## Written instruction
Copy everything from "Center City Allentown Segment" down to "at Front Street." in the passage on the American Parkway, switching every "Jordan Creek" to "Jordan Brook".

The American Parkway is an arterial street in Allentown, Pennsylvania. The street connects Allentown's central core with Pennsylvania Route 987, U.S. Route 22, and Lehigh Valley International Airport. The road existed in incomplete form in two segments for over 25 years—from center city Allentown at Hamilton Street to Front Street, and then on the east side of the Lehigh River from North Dauphin Street east to Nelson and Columbia Streets—until the completion of the American Parkway bridge on November 24, 2015.

The first two segments of the parkway were built by 1988. The bridge over the Lehigh River that was completed in 2015 was first proposed in the 1960s.

Route description

Center City Allentown Segment 
The center city segment of American Parkway extends from Hamilton Street north to North Front Street near the Lehigh River, skirting the eastern edge of Allentown’s Center City area and the valley of the Jordan Creek. Major crossings after Hamilton Street (and the Allentown Bus Terminal) are Linden Street (one-way westbound) and Gordon Street. The American Parkway passes underneath Tilghman Street without intersecting it, and follows the Jordan Creek in a northeasterly direction. along the former R.J. Corman Railroad's Allentown Line. Until November 2015, it terminated at Front Street.

Northeast Segment 
The northeast segment of American Parkway was built on former Lehigh and New England Railroad (L&NE) right-of-way. It began at North Dauphin Street (State Route 1007) above the east bank of the Lehigh River and continued to the northeast past a partial intersection with Business Park Lane and a full intersection with LSI Way and Ironpigs Way. Subsequent intersections are at Irving Street (State Route 1005) and Airport Road. American Parkway continues along the L&NE right-of-way approximately one-quarter mile to its intersection with Nelson and Columbia Streets. (Google Maps, L&NE reference)

## Listed records
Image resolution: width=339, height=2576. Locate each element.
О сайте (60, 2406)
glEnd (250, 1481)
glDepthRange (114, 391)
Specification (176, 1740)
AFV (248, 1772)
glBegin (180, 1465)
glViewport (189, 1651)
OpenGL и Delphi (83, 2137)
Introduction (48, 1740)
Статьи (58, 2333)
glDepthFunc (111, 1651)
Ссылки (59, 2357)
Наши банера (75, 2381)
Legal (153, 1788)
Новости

## Task output
Center City Allentown Segment 
The center city segment of American Parkway extends from Hamilton Street north to North Front Street near the Lehigh River, skirting the eastern edge of Allentown’s Center City area and the valley of the Jordan Brook. Major crossings after Hamilton Street (and the Allentown Bus Terminal) are Linden Street (one-way westbound) and Gordon Street. The American Parkway passes underneath Tilghman Street without intersecting it, and follows the Jordan Brook in a northeasterly direction. along the former R.J. Corman Railroad's Allentown Line. Until November 2015, it terminated at Front Street.